I guess nowadays you can summarize the whole book into "never push to main branch directly (unless it's a small project)", "have CI/CD with PRs which you code review", "branches cause distance between developers", "branches should be as short-lived as possible". That's about it, from the things that will be useful for a today's software engineer.
Yet, it gives very interesting history on CI/CD, VCS systems, and how PRs and the now-common "trunk based development" became a thing. If you're very much into those subjects, and want to master your knowledge on this, this book may be a quick useful read for you to catch up on this. That's why I still liked it, and not regret reading this.
Things I really enjoyed: Branches create distance between developers and we do not want that. Don’t break the build, always stay release ready. High quality code by promoting code reviews and pair programming.
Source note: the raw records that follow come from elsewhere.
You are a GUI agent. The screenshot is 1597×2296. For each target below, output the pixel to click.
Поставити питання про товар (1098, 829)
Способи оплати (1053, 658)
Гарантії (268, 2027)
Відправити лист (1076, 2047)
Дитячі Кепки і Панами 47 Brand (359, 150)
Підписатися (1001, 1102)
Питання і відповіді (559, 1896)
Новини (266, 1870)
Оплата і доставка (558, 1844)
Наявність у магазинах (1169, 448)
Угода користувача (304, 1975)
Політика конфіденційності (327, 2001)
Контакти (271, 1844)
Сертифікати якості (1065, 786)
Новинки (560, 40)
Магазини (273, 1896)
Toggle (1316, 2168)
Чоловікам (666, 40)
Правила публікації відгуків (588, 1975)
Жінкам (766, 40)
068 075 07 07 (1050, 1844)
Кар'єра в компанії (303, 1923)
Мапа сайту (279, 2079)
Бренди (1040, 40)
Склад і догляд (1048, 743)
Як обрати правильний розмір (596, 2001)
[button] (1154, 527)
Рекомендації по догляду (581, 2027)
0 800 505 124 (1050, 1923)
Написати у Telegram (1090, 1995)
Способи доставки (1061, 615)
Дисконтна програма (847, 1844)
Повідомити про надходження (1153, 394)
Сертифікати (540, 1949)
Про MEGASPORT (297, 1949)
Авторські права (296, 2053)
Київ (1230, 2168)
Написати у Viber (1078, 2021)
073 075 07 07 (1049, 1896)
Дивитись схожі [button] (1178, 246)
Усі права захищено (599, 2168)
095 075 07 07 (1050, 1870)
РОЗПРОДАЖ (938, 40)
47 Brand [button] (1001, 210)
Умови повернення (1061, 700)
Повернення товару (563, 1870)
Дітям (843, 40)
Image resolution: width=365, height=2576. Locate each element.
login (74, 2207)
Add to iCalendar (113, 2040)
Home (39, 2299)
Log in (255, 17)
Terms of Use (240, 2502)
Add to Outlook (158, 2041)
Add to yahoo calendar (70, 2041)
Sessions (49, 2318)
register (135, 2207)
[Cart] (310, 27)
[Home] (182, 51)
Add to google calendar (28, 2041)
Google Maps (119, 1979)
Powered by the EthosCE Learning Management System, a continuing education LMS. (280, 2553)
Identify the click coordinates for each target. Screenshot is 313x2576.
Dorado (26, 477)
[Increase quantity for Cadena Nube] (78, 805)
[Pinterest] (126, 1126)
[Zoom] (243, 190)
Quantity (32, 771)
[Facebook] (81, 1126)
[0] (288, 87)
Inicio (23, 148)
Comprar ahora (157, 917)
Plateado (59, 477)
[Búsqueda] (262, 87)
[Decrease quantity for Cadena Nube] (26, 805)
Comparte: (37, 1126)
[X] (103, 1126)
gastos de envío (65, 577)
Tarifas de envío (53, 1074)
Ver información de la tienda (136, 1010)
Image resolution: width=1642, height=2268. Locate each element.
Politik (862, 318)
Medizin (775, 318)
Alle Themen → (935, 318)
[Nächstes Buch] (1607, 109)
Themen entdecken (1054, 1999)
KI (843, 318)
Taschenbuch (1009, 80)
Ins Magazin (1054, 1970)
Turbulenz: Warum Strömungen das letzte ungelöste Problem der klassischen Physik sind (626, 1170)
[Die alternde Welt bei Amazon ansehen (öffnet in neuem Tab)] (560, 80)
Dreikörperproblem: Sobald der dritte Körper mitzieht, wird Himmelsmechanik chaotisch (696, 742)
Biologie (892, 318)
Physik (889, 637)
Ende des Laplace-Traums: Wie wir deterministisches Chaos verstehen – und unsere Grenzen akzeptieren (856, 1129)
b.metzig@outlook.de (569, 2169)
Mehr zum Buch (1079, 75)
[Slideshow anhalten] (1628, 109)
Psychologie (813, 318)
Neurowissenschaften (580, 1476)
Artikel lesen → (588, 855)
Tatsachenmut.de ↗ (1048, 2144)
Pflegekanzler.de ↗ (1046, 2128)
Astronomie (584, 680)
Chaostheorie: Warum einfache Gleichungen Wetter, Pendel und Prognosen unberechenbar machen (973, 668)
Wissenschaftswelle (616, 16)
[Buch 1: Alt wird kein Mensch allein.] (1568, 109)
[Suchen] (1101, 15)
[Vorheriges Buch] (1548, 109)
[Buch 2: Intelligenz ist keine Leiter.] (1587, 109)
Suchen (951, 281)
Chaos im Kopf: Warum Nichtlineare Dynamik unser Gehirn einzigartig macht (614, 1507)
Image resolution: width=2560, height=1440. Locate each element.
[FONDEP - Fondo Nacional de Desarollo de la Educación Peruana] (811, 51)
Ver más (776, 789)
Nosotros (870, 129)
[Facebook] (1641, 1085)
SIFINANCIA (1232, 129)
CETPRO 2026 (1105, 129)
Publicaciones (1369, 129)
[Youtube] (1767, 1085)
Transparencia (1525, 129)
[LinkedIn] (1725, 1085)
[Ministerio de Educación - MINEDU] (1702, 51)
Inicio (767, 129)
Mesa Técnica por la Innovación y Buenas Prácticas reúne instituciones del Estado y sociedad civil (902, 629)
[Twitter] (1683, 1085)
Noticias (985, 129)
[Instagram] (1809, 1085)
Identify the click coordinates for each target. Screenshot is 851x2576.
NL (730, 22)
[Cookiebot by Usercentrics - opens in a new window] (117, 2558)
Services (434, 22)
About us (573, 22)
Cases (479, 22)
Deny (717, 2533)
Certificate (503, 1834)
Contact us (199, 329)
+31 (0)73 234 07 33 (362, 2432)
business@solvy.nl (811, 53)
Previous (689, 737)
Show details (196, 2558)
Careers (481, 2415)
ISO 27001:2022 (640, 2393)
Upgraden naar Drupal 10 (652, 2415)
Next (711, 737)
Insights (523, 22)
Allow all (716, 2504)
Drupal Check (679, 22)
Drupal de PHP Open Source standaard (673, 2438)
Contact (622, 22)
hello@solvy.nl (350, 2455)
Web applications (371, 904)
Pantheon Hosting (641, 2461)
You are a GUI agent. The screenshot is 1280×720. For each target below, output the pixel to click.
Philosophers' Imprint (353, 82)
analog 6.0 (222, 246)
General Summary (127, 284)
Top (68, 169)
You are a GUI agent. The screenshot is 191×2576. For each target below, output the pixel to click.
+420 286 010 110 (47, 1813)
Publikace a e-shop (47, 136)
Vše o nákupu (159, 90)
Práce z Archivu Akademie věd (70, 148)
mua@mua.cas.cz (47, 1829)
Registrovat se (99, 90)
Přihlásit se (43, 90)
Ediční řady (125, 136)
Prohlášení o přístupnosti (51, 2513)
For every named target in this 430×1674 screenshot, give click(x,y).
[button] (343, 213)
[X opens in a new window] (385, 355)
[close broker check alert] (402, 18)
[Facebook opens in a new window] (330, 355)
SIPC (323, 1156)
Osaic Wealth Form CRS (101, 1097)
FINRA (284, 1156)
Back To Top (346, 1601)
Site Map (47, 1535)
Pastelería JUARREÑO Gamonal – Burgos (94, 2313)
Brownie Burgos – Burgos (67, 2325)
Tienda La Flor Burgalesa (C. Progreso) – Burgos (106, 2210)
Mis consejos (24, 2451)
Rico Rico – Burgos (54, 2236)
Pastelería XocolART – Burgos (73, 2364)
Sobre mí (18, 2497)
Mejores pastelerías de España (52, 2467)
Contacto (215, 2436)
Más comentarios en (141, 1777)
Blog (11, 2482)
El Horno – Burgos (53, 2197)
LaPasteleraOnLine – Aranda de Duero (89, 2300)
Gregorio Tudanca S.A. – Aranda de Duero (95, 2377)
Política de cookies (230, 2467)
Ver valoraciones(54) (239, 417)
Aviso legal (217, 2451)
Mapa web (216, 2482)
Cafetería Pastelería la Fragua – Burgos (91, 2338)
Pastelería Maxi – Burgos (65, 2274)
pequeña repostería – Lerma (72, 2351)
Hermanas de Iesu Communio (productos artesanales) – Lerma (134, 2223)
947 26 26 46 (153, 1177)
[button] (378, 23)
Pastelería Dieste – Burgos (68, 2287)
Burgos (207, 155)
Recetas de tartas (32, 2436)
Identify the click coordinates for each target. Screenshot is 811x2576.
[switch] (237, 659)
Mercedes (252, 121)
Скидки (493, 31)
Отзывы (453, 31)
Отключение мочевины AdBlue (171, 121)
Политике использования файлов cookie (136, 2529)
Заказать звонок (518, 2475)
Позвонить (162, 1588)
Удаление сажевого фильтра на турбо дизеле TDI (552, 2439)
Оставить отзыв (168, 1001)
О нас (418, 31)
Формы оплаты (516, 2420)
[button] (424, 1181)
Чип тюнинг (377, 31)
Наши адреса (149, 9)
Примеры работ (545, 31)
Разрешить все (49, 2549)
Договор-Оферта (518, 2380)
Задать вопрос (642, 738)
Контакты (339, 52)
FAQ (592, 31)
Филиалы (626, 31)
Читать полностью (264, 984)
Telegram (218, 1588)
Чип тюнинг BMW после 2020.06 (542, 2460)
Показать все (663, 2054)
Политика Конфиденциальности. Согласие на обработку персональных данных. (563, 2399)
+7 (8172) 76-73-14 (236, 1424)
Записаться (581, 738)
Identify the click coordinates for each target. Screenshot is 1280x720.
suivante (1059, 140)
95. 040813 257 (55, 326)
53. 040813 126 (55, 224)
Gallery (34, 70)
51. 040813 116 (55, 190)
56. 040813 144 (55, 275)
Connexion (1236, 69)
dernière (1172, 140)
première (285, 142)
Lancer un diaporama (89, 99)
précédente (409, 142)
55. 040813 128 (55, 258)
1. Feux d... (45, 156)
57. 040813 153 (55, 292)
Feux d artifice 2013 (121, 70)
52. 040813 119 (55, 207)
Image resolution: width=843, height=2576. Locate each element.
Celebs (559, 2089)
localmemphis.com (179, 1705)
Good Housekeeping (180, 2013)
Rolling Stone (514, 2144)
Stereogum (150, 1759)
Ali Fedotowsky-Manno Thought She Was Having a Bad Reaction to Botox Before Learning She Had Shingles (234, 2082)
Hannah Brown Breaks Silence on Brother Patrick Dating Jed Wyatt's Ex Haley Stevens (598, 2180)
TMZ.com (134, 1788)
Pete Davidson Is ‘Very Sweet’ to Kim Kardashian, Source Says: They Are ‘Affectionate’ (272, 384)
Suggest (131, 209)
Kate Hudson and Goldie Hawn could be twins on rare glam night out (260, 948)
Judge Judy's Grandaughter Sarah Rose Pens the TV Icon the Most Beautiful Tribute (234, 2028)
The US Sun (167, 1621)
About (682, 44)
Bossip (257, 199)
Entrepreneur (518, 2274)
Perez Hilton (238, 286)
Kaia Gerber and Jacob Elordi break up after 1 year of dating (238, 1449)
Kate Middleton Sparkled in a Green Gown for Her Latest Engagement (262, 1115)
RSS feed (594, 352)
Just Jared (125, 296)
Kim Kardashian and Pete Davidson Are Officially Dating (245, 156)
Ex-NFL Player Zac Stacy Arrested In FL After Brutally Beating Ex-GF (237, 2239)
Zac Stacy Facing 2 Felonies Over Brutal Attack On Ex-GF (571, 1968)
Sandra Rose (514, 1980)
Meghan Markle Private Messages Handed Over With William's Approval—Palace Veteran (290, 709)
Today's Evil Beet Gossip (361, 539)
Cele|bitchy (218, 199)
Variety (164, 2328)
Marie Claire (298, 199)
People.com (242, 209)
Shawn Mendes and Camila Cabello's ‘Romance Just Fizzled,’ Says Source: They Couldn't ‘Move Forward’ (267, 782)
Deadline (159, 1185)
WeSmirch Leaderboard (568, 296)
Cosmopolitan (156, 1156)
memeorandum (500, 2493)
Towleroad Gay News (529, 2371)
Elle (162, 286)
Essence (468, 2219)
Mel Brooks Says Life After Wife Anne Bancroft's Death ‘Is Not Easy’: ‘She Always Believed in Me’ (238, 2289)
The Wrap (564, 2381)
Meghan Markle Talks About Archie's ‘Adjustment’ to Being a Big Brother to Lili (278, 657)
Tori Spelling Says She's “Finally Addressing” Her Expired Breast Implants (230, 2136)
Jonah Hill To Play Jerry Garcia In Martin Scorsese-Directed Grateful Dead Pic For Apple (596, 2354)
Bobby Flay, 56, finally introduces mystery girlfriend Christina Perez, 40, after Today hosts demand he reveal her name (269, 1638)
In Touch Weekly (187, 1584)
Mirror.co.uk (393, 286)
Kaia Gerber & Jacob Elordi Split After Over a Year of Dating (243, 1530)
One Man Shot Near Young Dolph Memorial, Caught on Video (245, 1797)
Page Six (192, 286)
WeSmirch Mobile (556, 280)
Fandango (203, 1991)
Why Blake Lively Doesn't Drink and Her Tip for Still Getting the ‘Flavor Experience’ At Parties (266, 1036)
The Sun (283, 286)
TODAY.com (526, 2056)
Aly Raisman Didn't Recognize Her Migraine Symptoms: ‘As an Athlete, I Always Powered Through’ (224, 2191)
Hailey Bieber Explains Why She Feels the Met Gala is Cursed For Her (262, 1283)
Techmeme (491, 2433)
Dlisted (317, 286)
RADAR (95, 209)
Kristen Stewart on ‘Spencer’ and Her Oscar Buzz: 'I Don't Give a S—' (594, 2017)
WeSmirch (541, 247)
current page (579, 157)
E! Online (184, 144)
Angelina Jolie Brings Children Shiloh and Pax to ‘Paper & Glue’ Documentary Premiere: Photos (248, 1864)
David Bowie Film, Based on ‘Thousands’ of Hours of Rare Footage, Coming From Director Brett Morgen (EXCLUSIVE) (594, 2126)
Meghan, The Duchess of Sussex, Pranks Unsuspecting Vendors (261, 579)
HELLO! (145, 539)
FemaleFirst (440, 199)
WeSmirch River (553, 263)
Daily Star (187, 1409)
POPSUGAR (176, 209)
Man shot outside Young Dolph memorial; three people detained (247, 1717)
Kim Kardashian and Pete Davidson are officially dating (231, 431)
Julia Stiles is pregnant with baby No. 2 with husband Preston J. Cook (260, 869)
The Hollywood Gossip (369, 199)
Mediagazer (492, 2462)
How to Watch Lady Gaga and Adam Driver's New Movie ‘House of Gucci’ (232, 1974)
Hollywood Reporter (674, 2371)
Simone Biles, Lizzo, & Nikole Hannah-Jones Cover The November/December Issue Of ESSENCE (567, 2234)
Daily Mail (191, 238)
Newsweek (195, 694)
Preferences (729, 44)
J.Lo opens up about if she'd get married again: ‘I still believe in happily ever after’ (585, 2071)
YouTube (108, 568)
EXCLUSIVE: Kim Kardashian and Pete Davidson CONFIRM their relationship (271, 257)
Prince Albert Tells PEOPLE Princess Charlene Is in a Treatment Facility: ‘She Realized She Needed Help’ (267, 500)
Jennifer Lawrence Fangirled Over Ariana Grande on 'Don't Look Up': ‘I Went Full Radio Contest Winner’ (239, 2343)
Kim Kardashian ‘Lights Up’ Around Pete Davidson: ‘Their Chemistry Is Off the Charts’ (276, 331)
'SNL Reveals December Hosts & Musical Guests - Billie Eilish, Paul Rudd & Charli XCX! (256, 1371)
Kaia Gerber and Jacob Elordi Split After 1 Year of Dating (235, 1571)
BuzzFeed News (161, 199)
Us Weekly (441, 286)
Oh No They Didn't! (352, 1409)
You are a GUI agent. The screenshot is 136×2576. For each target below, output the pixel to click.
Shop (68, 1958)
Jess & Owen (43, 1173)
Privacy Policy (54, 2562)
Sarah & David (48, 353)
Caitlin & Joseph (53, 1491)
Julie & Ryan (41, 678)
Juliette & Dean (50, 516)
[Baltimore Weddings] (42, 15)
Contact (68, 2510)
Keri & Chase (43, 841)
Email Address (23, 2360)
A very clear and no-nonsense book highlighting single branch model of work, commonly known as GitHub Flow. This book abstracts it and covers a lot many aspects of the benefits, pitfalls and trade offs in the context of CI and CD.
A good 1 day read for architects, developers and EMs.
Must read. Le livre est très bien, bien que nous faisions déjà quelque chose de similaire dans la team, ce livre m'a permis de mettre la théorie sur la pratique et d'enforcer des règles qui ne l'étaient pas encore au sein de l'équipe. La delivery s'en porte bien.